Deeg:
Doe het tarwemeel, vermengd met het zout, in een kom en leg hierop kleine stukjes (zachte) boter. Wentel de boter door het meel zodat ze niet aan elkaar plakken en verkruimel meel en boter totdat geen aparte stukjes boter meer te zien zijn. Maak een kuiltje in het meel/botermengsel en giet het water en het citroensap hierin. Roer van het midden uit totdat een samenhangend deeg ontstaat en vorm met een deegspatel een gladde bal. Voor een goed resultaat kun je het deeg beter niet met de handen kneden.
Laat het deeg afgedekt een half uur in de koelkast opstijven. Rol het deeg dun uit en bekleed de bodem en zijkanten van een 26 cm doorsnee springvorm met het deeg.
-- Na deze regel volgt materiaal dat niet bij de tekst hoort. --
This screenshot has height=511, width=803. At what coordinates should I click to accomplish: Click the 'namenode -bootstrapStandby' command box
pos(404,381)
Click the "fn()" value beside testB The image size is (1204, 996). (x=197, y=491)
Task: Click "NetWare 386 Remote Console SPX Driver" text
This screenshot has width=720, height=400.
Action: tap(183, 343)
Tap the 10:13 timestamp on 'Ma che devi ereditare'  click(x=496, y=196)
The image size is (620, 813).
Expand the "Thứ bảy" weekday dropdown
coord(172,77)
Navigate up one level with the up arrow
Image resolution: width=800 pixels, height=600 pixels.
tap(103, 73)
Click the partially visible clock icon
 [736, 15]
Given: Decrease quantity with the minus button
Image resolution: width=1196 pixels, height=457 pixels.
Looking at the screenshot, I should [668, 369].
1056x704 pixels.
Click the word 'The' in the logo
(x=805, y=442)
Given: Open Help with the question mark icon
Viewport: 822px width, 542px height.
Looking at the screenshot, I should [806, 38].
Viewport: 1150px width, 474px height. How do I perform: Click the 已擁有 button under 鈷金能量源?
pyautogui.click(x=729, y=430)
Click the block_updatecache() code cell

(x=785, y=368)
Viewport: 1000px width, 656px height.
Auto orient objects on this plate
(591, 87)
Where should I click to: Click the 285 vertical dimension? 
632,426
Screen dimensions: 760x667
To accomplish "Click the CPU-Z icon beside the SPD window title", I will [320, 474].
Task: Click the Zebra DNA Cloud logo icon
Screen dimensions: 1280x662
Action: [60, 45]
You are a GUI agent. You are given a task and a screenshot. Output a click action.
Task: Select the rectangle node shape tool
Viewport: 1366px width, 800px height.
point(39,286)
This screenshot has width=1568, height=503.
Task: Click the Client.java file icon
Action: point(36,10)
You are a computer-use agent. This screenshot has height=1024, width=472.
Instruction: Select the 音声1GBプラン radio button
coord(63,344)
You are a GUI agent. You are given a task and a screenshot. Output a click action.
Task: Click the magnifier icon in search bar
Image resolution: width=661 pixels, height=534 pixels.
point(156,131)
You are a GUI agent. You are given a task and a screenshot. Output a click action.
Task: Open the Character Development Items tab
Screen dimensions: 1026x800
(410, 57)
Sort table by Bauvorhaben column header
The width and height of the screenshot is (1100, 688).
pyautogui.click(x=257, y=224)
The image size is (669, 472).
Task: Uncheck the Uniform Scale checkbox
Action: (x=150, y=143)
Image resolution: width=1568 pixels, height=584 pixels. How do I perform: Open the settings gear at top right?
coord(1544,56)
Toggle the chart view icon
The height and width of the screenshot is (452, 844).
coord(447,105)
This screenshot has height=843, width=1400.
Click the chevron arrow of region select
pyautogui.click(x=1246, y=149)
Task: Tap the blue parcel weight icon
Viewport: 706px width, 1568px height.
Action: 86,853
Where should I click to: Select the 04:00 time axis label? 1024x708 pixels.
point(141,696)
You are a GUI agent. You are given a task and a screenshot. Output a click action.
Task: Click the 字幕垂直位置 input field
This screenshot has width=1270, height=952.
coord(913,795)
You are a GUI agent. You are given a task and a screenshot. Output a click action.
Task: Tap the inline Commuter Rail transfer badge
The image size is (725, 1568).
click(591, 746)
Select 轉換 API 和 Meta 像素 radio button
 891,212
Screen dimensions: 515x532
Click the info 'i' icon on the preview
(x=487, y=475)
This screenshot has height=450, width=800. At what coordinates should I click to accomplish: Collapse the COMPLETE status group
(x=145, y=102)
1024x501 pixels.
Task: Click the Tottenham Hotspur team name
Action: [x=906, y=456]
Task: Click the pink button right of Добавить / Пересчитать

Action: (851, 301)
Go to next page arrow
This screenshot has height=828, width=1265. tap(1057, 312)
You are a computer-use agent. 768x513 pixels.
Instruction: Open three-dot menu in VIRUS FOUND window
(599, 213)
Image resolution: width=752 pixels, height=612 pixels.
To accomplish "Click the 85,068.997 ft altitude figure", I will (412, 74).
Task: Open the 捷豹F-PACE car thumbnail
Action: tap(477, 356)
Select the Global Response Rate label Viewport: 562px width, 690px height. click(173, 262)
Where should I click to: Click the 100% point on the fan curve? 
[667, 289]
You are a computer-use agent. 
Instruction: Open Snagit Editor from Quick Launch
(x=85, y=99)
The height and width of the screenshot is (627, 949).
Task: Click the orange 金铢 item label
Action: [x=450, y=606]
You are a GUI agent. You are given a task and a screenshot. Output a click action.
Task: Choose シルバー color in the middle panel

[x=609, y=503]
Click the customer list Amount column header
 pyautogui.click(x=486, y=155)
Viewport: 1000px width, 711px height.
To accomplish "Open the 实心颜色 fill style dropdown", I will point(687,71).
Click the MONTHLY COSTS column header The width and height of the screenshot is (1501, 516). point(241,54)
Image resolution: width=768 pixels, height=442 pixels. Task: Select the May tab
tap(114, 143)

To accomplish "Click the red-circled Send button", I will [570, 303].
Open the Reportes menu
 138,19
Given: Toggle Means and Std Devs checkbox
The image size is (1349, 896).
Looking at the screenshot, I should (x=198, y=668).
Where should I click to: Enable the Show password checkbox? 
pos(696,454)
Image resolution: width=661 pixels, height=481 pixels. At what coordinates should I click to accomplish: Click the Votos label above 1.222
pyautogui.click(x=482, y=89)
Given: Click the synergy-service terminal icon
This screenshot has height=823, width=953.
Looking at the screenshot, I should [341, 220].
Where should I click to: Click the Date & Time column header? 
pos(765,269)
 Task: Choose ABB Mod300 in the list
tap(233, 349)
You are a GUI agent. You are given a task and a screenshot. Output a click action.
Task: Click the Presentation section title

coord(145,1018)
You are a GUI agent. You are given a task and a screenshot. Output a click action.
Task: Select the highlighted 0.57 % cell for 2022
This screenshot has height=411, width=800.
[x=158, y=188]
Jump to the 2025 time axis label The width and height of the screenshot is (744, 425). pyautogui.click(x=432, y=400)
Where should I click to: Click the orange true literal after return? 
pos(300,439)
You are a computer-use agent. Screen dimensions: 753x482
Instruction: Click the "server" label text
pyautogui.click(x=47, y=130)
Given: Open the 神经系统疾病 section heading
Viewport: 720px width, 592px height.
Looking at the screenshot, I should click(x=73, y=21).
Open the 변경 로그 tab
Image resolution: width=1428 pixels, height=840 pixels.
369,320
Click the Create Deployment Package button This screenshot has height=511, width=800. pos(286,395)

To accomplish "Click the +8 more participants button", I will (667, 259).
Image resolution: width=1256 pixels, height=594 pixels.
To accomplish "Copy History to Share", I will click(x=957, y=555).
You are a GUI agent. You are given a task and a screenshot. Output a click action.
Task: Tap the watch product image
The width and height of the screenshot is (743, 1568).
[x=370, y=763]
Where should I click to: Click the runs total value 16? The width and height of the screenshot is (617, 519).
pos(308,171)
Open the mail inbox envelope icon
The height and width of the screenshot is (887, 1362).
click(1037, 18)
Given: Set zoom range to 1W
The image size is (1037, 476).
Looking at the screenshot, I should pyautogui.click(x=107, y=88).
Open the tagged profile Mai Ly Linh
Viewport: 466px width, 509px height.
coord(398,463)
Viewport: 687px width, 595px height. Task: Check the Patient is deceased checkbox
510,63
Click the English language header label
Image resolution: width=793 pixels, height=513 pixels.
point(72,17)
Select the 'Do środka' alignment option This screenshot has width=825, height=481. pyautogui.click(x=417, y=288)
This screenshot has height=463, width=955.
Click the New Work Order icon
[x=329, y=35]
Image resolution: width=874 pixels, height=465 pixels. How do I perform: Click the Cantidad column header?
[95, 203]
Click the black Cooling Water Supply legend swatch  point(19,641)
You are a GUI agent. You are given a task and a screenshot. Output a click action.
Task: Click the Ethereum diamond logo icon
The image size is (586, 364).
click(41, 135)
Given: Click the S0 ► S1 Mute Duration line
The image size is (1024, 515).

Prik gaatjes in de bodem met een vork en strooi wat paneermeel op de bodem.
Vulling:
Kook de gierst in water met zout of in bouillon met het laurierblad gedurende ca. 20 minuten gaar. Smoor de prei, winterpeen en bleekselderij gedurende korte tijd in wat olie en breng op smaak met ketjap en kerrie. Vermeng alle ingrediënten met elkaar behalve de eiwitten. Spatel de geklopte eiwitten tenslotte luchtig door het goed gemengde gierst-groentemengsel. Verdeel dit mengsel over de bodem en maak de bovenkant glad.
Bak de taart in ca. 20 minuten gaar onder in de oven bij 200° C.